■ **Page extract**:

So I’m developing a new series, the details of which will be forthcoming, but in the meantime it’s got me thinking about what I’m trying to show with my work. At their most basic my portraits are depictions of beauty, both literal and interpretive. My personal motto is ‘share beauty with the world’. But this in of itself isn’t enough. There are countless artists sharing beauty with the world, and I’m glad for it, but it doesn’t exactly make one stand out with a clear message. What is yet another photographer showing yet another image of a beautiful person? I’ve made more than my fair share, and while blissful to behold, they often say very little. Note that this isn’t a criticism. I love beauty portraits. To me beauty portraits are like chocolate. Sweet and decadent, but they don’t always feed my soul. And one cannot live by chocolate alone.
“When we place aside our judgement on others and look at the challenges they’ve faced, we start to really understand who they are and, more importantly, why they are the way they are.”

■ **Data**:
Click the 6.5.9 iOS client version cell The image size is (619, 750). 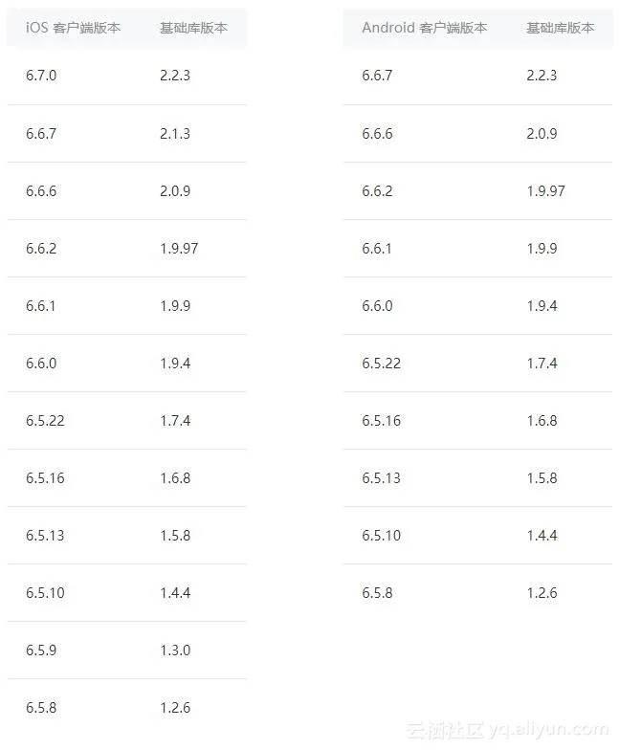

■ **To do**: From the passage about beauty portraits, copy out the words from "So I’m developing" to "by chocolate alone." exactly as they appear.

■ **Response**:
So I’m developing a new series, the details of which will be forthcoming, but in the meantime it’s got me thinking about what I’m trying to show with my work. At their most basic my portraits are depictions of beauty, both literal and interpretive. My personal motto is ‘share beauty with the world’. But this in of itself isn’t enough. There are countless artists sharing beauty with the world, and I’m glad for it, but it doesn’t exactly make one stand out with a clear message. What is yet another photographer showing yet another image of a beautiful person? I’ve made more than my fair share, and while blissful to behold, they often say very little. Note that this isn’t a criticism. I love beauty portraits. To me beauty portraits are like chocolate. Sweet and decadent, but they don’t always feed my soul. And one cannot live by chocolate alone.